## DATA SHOWN
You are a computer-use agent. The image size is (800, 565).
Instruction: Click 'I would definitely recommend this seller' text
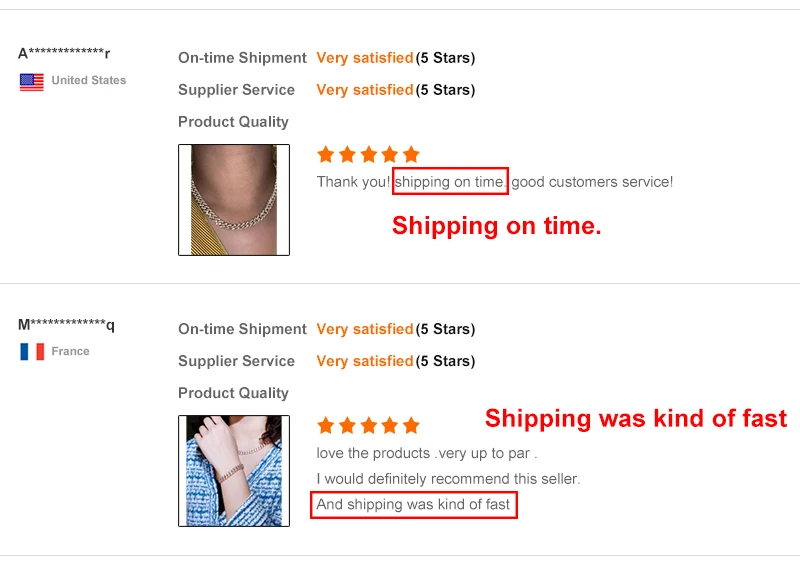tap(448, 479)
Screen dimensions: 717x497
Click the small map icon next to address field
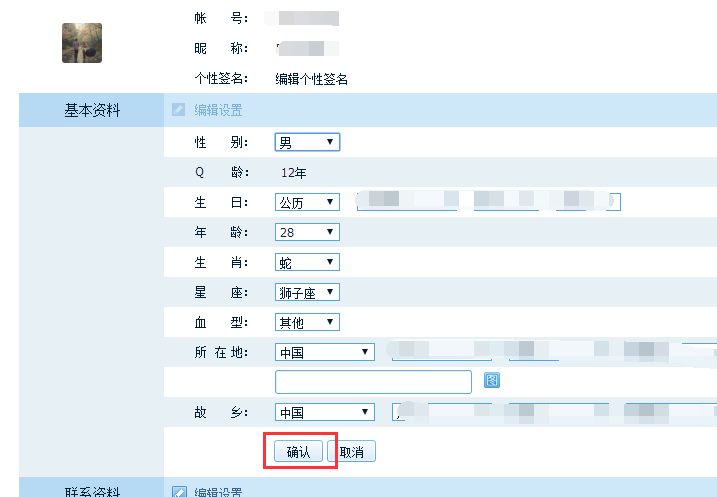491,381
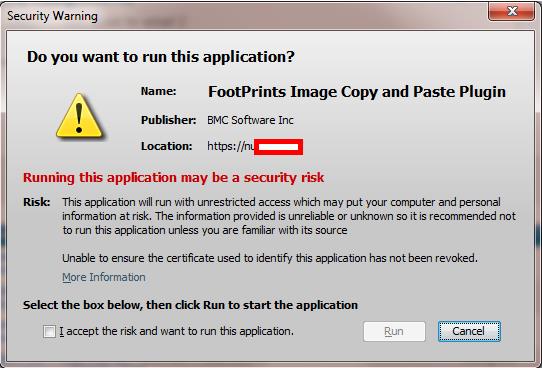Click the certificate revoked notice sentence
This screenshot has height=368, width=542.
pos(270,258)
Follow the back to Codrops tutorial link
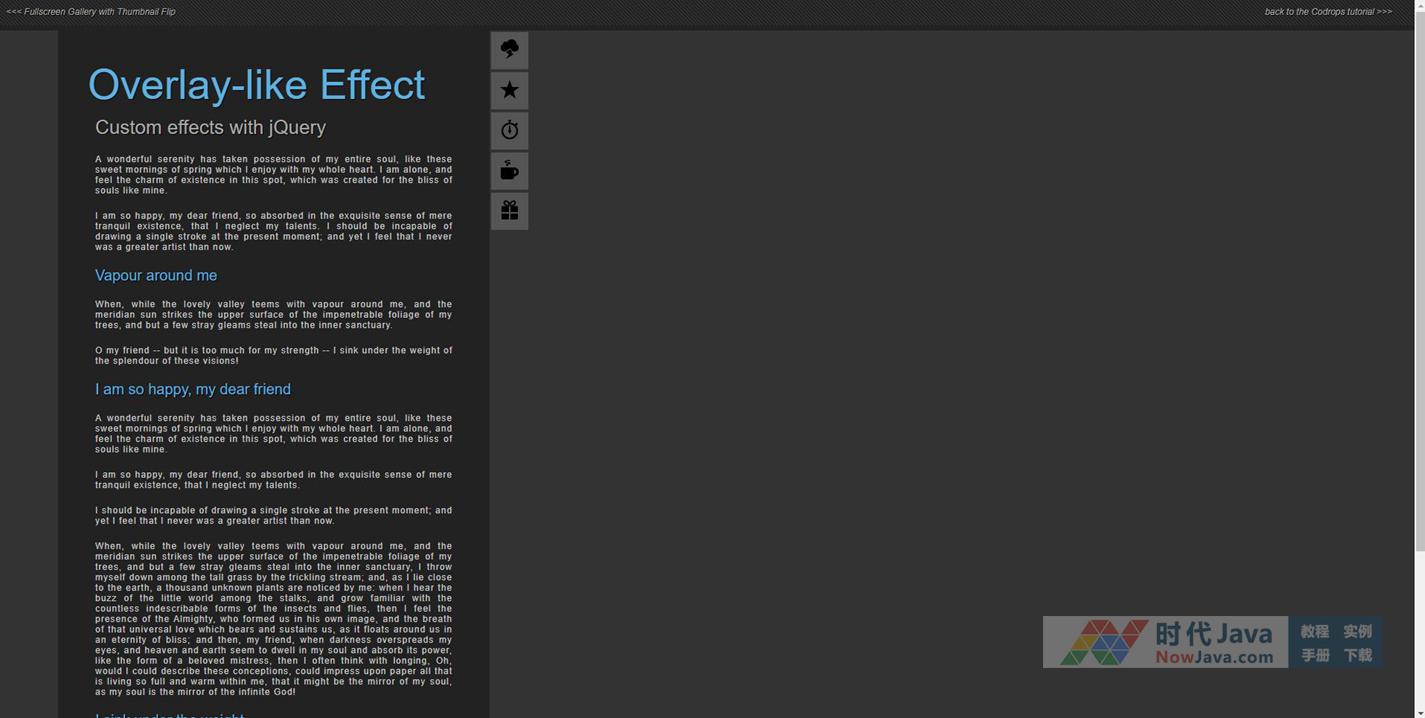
---
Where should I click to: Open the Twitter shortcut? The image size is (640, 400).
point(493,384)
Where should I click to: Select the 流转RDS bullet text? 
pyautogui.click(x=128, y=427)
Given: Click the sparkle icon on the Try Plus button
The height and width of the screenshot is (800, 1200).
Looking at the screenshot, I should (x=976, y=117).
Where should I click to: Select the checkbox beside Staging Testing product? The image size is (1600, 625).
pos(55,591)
==
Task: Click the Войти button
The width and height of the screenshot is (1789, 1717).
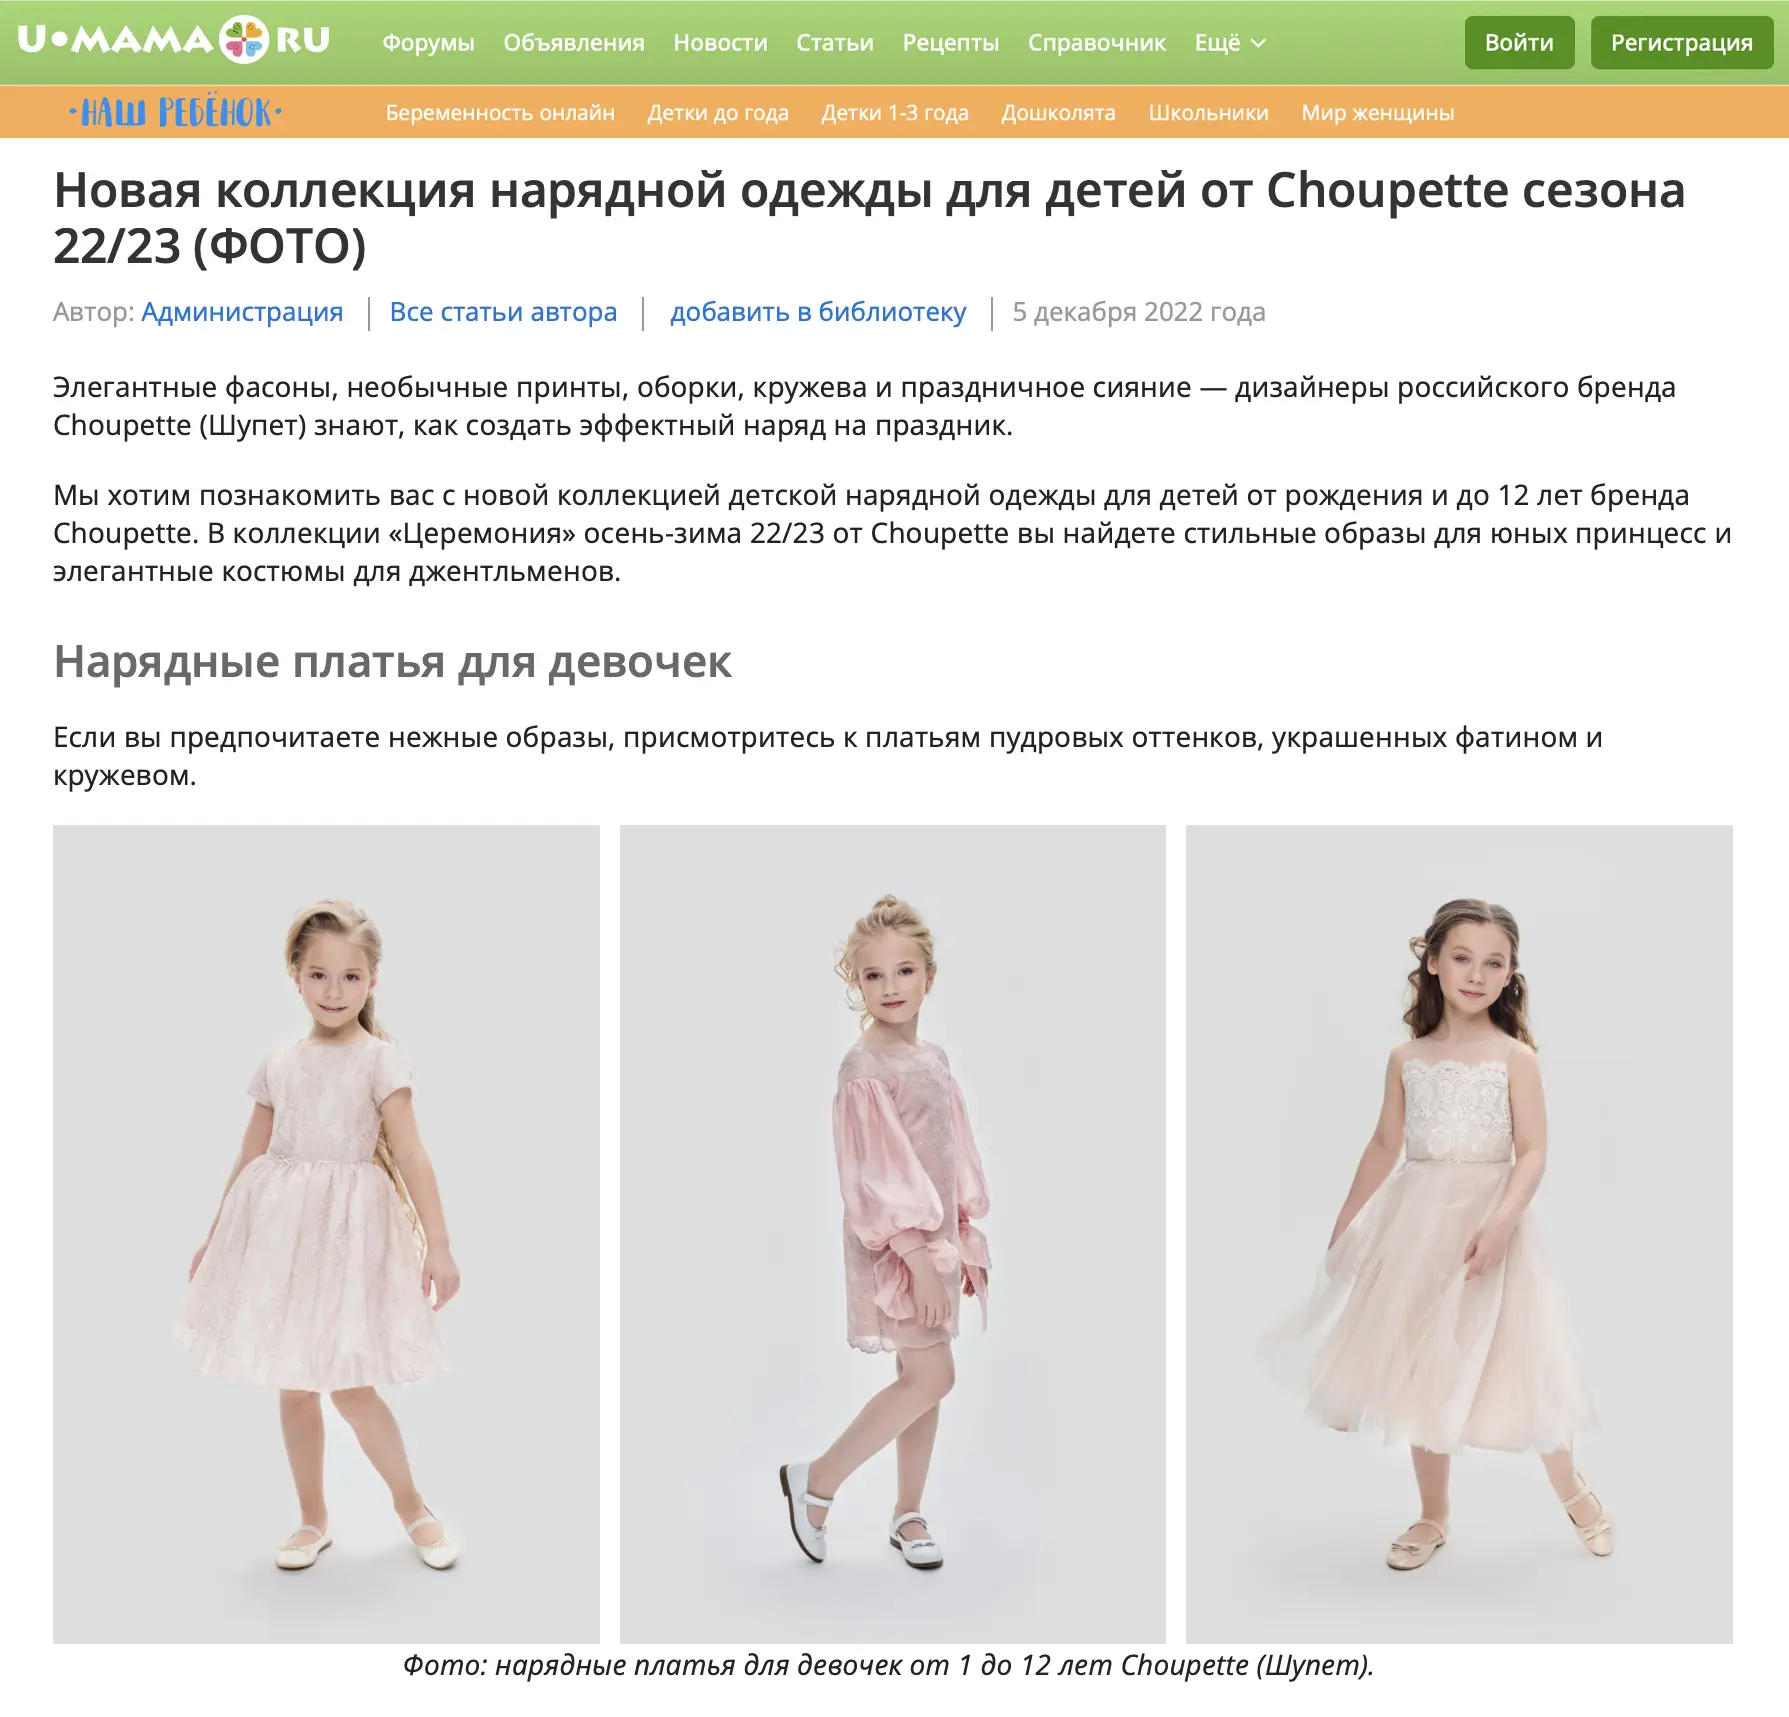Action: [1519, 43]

## WHAT IS ASKED
Write out the material exactly as it appears, everything from the line containing "Screen dimensions: 717x497" down to the line containing "Follow the back to Codrops tutorial link", with both of those lines included. Leave the pictures out of your answer.

## CORRECT ANSWER
Screen dimensions: 717x497
Click the small map icon next to address field
491,381
Click the certificate revoked notice sentence
This screenshot has height=368, width=542.
pos(270,258)
Follow the back to Codrops tutorial link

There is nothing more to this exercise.